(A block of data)

----

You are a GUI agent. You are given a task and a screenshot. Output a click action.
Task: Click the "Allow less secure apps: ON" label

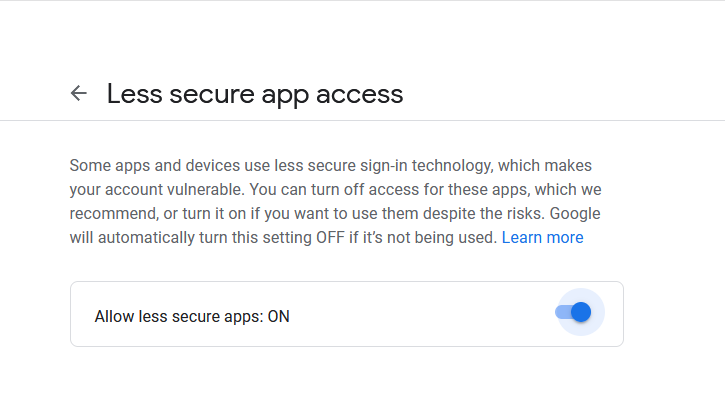[x=192, y=317]
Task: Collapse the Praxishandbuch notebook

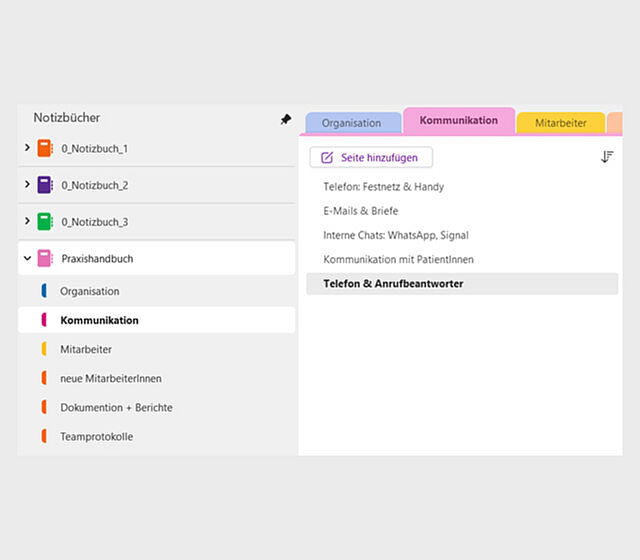Action: pyautogui.click(x=27, y=258)
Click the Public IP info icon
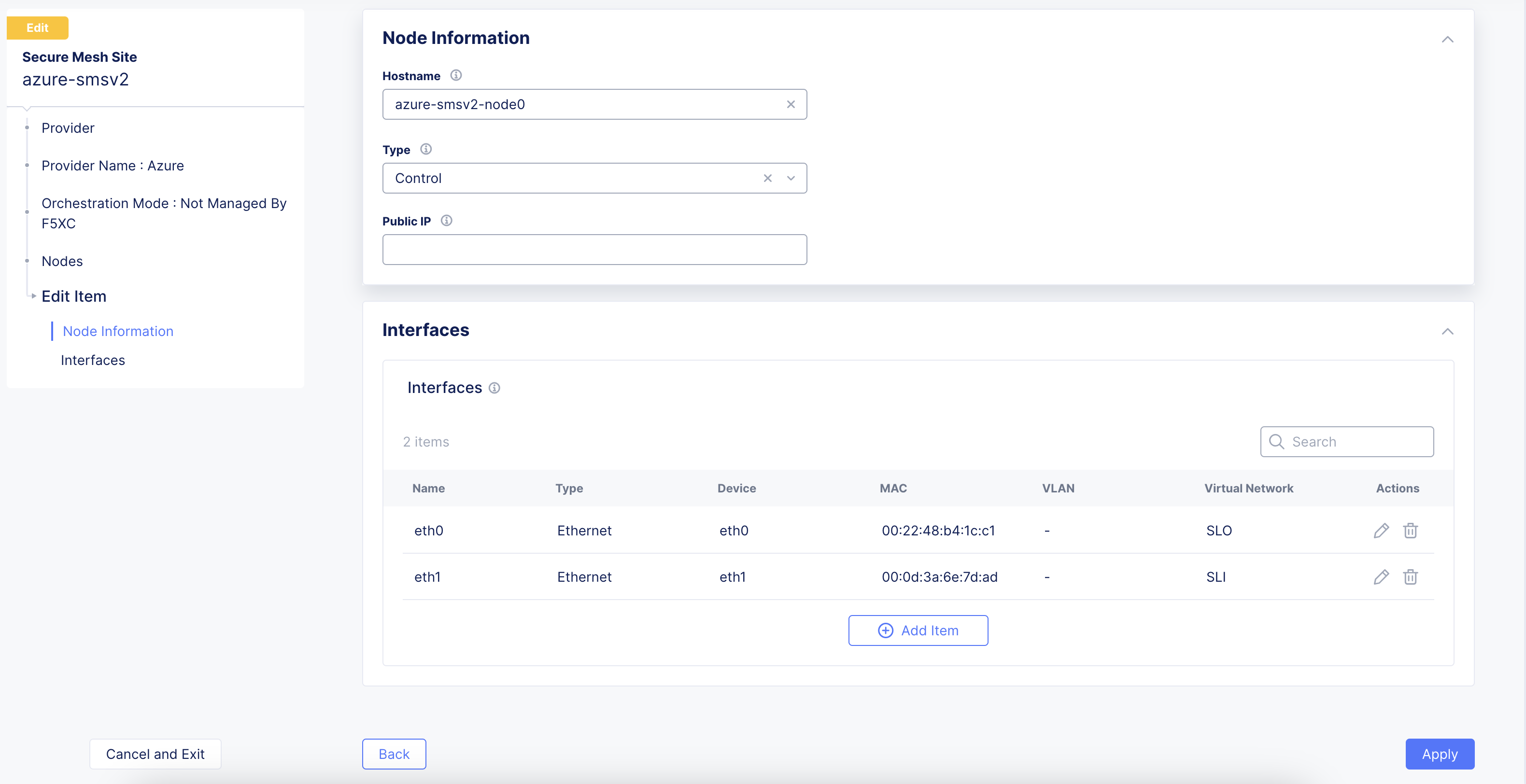This screenshot has width=1526, height=784. 446,220
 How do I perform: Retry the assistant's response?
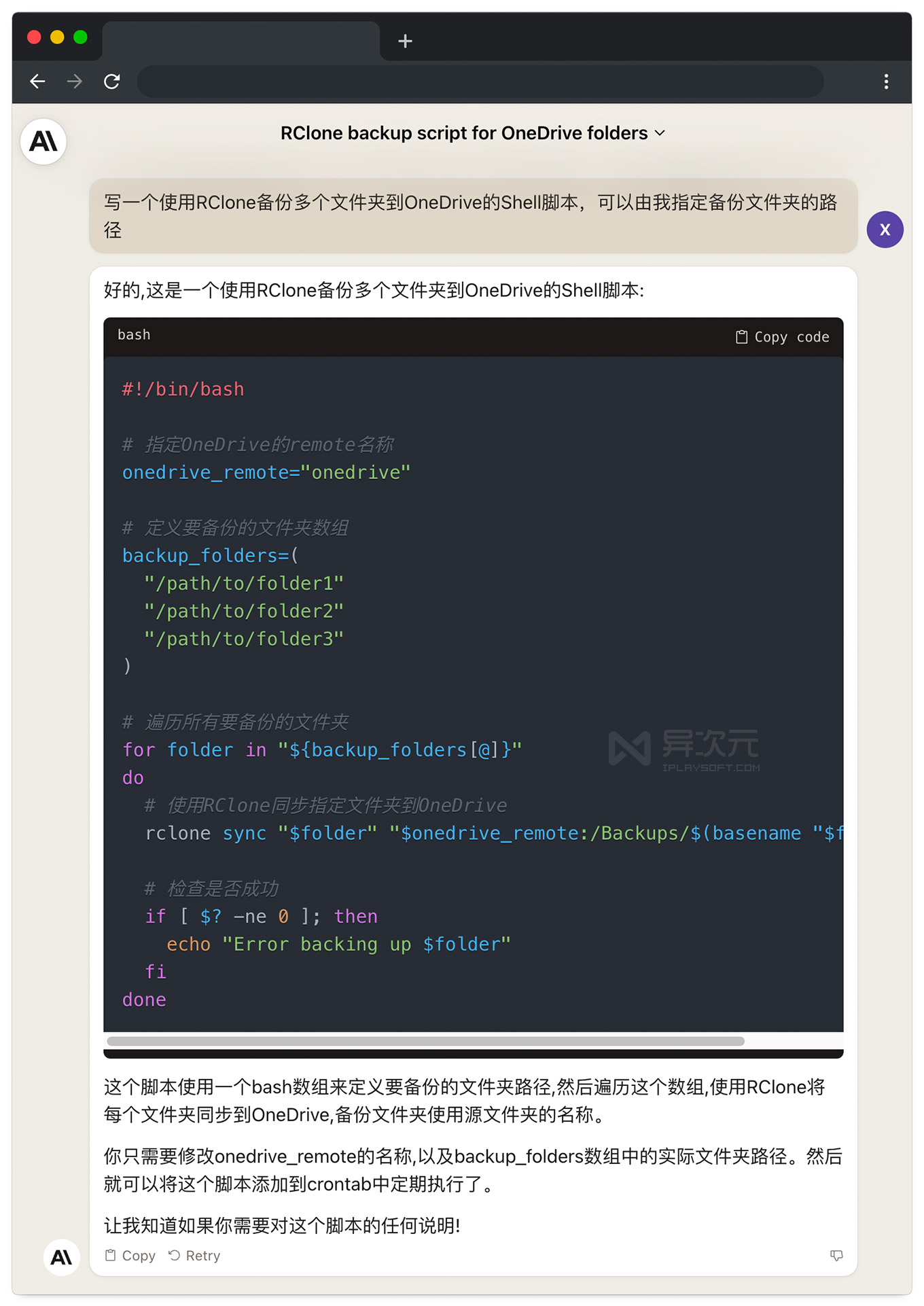tap(194, 1256)
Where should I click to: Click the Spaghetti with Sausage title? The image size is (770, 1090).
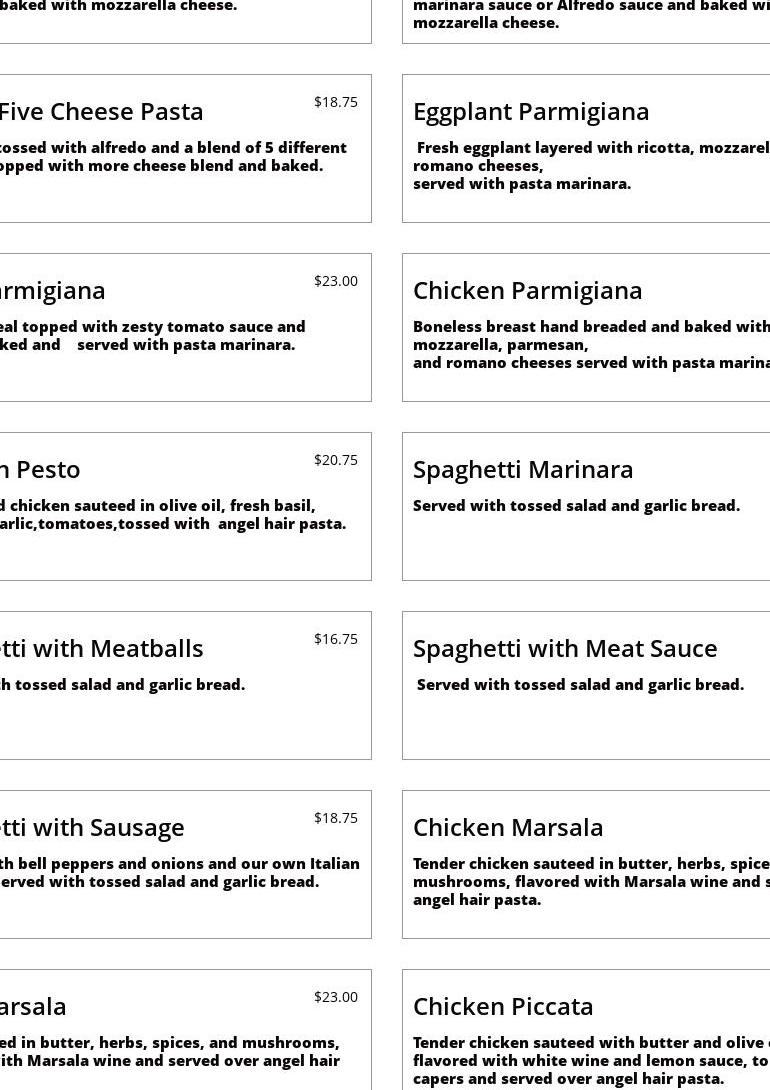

----

→ **Exercise description**: Please write out every line of the listing above word for word, leaving out the pictures.

→ **Task answer**:
You are a GUI agent. You are given a task and a screenshot. Output a click action.
Task: Click the "Allow less secure apps: ON" label

[x=192, y=317]
Task: Collapse the Praxishandbuch notebook

Action: pyautogui.click(x=27, y=258)
Click the Public IP info icon
This screenshot has width=1526, height=784. 446,220
 How do I perform: Retry the assistant's response?
tap(194, 1256)
Where should I click to: Click the Spaghetti with Sausage title? The image size is (770, 1090).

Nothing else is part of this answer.